Over the week-end French police made a number of arrests of Basque ETA terrorists, including Felix Ignacio Esparza Luri, alias "Navarro", at Saint-Paul-lès-Dax in the Landes département.

Sunday
One of the very many arguments in which I was embroiled while I was a student in the 1980's involved one of my house-mates who steadfastly held that the government should pay students a handsome monthly salary in return for all the hard studying they did. Now this was at a time when, in fact, the government did pay most students an annual grant which covered the costs of their education and left them with a bit of spending money to boot.
But that was not enough for my protagonist. As far as he was concerned this was 'mere crumbs'; a demeaning insult from a skinflint Tory government. No, students were so precious and valuable that they deserved an 'executive' style pay package so that they would not be subjected to the indignities of having to buy second-hand clothes from charity shops.
When I explained (in some detail) why the government (Tory or otherwise) could not possibly afford such magnanimity, he responded by trying to convince me that arithmetic was but a political 'mind-trick' constructed to oppress the masses (and students, of course).

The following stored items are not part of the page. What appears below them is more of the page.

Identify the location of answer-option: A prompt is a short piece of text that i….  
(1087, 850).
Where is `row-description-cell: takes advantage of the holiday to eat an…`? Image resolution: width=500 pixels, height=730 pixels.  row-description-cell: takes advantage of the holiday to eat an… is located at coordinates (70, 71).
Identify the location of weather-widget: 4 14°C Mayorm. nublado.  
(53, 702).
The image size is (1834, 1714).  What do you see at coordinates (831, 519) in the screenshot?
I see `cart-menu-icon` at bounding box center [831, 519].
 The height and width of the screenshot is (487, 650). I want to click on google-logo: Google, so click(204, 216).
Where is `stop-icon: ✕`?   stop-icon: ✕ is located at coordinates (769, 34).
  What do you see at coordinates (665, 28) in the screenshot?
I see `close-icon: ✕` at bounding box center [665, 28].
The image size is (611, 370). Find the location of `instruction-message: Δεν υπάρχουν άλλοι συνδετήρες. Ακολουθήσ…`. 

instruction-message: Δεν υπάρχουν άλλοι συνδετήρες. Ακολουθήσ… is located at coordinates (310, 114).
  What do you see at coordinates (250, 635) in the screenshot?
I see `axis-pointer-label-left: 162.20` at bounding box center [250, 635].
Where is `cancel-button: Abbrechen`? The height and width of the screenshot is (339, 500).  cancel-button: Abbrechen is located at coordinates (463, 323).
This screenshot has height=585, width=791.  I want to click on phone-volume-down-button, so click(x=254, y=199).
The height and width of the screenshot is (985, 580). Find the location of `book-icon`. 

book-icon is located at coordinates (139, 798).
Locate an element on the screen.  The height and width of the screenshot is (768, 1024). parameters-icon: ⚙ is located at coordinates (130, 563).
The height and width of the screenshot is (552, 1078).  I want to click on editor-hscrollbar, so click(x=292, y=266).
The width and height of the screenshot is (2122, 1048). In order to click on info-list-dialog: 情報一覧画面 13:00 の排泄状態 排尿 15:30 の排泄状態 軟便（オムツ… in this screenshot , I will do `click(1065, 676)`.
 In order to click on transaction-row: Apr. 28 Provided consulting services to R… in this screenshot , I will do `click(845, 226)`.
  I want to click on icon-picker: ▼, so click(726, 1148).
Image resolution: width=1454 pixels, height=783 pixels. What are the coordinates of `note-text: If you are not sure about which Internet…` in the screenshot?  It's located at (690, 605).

And, by jove, he was right. Well, after a fashion:
Hundreds of thousands of people across Europe, many of them elderly, have marched in protest at plans to reform welfare systems. In Rome, pensioners arrived on buses, special trains and even boats from the island of Sardinia to demonstrate against the rising cost of living.Various German cities saw people march against welfare cuts introduced to combat economic stagnation.
And in Paris they demanded more jobs and social justice.
Across Europe governments are trying to find ways to pay pensions to ageing populations, or to cut back on expensive social provision.
It is always tempting to sneer at people who think that the dried-up wells of government money can be refreshed by the act of marching up and down waving self-pitying slogans. Mind you, that has generally been the means of opening up the state spigots in the past so I suppose I cannot really blame them for giving it another try. That is the thing about street protests: they are the modern equivalent of rain dances.
There is also an extent to which I feel quite sorry for these people. They have been took, they have been had, they have been sold a pup. They have been 'mind-tricked' by a post-war political class that has mesmerised them into believing that a river of easy largesse could be conjured out of nothing and made to flow forever by sleight-of-hand. Yes, you can vote to abolish the iron laws of economics and two plus two can equal sixteen thousand four hundred and thirty five if only you are willing to let your 'intellectuals' handle the mathematics for you.
But now the dwindling numbers of producers have been taxed down to the bone and there are simply no more sweeties to hand out. That was not supposed to happen but it has happended and it heralds an end to the days of milk and honey.
These trains of irate Italian pensioners may appear slightly pathetic. Comical, even. But they are part of a generation (and maybe the front-line of two or even three generations) that is not so much 'hitting the streets' as hurtling towards a big brick wall into which they will eventually crash with sickening thud. When that day comes, a lot of dazed and angry people are going to be looking for something or someone to blame for their pain and, given Europe's track record on these matters, I have little confidence that they will assign that blame correctly.